When I first saw Pixar's "Luxo Jr.,"
I was amazed by how much emotion
they could put into something
as trivial as a desk lamp.
I mean, look at them -- at the end of this movie,
you actually feel something for two pieces of furniture.
(Laughter)
And I said, I have to learn how to do this.
So I made a really bad career decision.
And that's what my mom was like when I did it.
(Laughter)
I left a very cozy tech job in Israel
at a nice software company and I moved to New York
to study animation.
And there I lived
in a collapsing apartment building
in Harlem with roommates.
I'm not using this phrase metaphorically,
the ceiling actually collapsed one day
in our living room.
Whenever they did those news stories
about building violations in New York,
they would put the report in front of our building.

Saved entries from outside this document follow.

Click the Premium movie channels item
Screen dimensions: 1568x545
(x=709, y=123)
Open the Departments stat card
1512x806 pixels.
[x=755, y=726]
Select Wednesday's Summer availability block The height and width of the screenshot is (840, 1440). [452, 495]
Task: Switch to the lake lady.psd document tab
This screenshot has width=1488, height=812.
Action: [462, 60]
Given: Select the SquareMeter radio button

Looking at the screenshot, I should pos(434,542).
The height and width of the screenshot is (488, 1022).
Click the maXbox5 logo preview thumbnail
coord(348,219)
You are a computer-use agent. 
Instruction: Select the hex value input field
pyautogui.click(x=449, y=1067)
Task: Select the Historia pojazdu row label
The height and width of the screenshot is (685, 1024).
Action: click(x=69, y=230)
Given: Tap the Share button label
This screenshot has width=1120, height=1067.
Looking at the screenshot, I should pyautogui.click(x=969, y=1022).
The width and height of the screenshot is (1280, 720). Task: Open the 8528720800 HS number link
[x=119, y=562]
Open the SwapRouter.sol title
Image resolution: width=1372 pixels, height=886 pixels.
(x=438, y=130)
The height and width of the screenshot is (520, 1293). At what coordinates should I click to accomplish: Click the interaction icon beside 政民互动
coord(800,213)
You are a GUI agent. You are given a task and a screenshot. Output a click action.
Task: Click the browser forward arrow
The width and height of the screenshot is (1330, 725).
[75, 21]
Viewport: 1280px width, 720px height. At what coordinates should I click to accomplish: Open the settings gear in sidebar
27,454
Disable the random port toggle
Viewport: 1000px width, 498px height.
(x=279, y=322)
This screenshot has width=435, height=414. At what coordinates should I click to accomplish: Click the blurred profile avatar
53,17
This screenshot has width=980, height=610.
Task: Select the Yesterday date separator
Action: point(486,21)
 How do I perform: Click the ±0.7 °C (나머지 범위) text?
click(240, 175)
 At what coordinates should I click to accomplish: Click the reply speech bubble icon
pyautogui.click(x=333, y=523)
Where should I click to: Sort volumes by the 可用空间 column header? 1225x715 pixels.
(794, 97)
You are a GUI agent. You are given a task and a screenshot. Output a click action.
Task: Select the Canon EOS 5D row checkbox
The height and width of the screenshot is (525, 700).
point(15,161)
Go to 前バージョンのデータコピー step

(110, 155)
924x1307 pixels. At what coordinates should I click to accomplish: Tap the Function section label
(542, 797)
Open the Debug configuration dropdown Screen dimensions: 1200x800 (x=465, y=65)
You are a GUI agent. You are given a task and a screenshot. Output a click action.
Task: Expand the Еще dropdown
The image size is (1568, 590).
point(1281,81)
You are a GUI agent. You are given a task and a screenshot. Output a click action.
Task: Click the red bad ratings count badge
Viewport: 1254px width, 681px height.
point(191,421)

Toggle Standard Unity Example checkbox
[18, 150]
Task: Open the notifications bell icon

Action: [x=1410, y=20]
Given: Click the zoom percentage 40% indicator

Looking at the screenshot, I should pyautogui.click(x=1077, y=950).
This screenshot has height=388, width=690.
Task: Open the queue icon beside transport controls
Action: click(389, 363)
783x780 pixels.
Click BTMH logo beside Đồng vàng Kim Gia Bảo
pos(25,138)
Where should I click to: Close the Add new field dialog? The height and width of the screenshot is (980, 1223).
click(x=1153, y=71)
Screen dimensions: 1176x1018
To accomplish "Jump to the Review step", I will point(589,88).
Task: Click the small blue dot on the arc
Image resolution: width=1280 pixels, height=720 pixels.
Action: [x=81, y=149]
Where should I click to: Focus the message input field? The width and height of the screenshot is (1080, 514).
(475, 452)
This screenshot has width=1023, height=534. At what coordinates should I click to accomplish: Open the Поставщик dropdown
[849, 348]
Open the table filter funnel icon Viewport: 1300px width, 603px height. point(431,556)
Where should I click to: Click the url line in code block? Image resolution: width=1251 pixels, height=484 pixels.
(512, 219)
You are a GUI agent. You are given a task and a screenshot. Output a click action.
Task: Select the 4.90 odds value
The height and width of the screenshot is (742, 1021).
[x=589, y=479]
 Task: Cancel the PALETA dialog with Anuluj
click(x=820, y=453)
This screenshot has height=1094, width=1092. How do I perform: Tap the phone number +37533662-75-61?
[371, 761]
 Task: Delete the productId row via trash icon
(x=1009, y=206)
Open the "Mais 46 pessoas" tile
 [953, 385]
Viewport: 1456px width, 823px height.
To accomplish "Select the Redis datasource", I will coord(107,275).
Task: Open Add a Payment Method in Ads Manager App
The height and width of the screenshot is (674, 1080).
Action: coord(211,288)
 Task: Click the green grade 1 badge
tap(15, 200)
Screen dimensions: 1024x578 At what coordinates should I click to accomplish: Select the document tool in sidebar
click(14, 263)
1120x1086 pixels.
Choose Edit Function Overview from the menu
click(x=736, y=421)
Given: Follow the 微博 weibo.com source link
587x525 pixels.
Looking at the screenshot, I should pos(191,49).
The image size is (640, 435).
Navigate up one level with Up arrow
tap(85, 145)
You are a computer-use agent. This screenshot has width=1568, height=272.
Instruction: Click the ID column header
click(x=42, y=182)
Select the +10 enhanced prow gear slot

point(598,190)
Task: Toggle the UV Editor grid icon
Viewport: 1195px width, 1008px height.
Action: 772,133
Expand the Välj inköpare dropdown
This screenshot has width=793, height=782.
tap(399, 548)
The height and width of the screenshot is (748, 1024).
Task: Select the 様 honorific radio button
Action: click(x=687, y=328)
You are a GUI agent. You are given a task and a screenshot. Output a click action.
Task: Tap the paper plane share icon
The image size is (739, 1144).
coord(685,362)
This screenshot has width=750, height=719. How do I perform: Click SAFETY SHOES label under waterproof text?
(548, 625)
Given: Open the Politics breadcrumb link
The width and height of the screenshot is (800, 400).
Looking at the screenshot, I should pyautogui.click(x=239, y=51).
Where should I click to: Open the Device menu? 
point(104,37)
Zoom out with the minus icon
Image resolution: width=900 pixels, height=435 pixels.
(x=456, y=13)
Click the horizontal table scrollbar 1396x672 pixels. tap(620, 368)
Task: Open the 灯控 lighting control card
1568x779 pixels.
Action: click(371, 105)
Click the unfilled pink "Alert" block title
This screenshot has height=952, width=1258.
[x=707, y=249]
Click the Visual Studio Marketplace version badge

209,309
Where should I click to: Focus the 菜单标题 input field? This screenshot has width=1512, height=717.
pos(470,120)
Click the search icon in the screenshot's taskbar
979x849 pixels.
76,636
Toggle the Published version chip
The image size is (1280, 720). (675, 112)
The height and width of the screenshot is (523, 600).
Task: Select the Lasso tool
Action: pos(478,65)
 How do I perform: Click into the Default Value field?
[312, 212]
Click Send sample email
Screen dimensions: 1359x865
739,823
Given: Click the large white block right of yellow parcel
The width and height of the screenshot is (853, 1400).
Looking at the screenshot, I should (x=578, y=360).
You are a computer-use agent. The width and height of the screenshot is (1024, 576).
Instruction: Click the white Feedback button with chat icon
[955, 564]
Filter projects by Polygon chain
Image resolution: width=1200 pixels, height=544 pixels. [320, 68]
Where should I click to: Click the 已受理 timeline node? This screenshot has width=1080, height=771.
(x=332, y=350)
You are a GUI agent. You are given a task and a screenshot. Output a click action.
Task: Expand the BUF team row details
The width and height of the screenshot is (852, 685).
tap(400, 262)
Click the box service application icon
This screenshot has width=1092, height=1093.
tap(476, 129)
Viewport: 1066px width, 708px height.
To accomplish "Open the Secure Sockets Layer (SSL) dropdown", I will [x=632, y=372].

As kind of like a backdrop
to show how bad things are.
Anyway, during the day I went to school and at night
I would sit and draw frame by frame
of pencil animation.
And I learned two surprising lessons --
one of them was that
when you want to arouse emotions,
it doesn't matter so much how something looks,
it's all in the motion -- it's in the timing
of how the thing moves.
And the second, was something
one of our teachers told us.
He actually did the weasel in Ice Age.
And he said:
"As an animator you are not
a director, you're an actor."
So, if you want to find the
right motion for a character,
don't think about it, go use your body to find it --
stand in front of a mirror, act it out
in front of a camera -- whatever you need.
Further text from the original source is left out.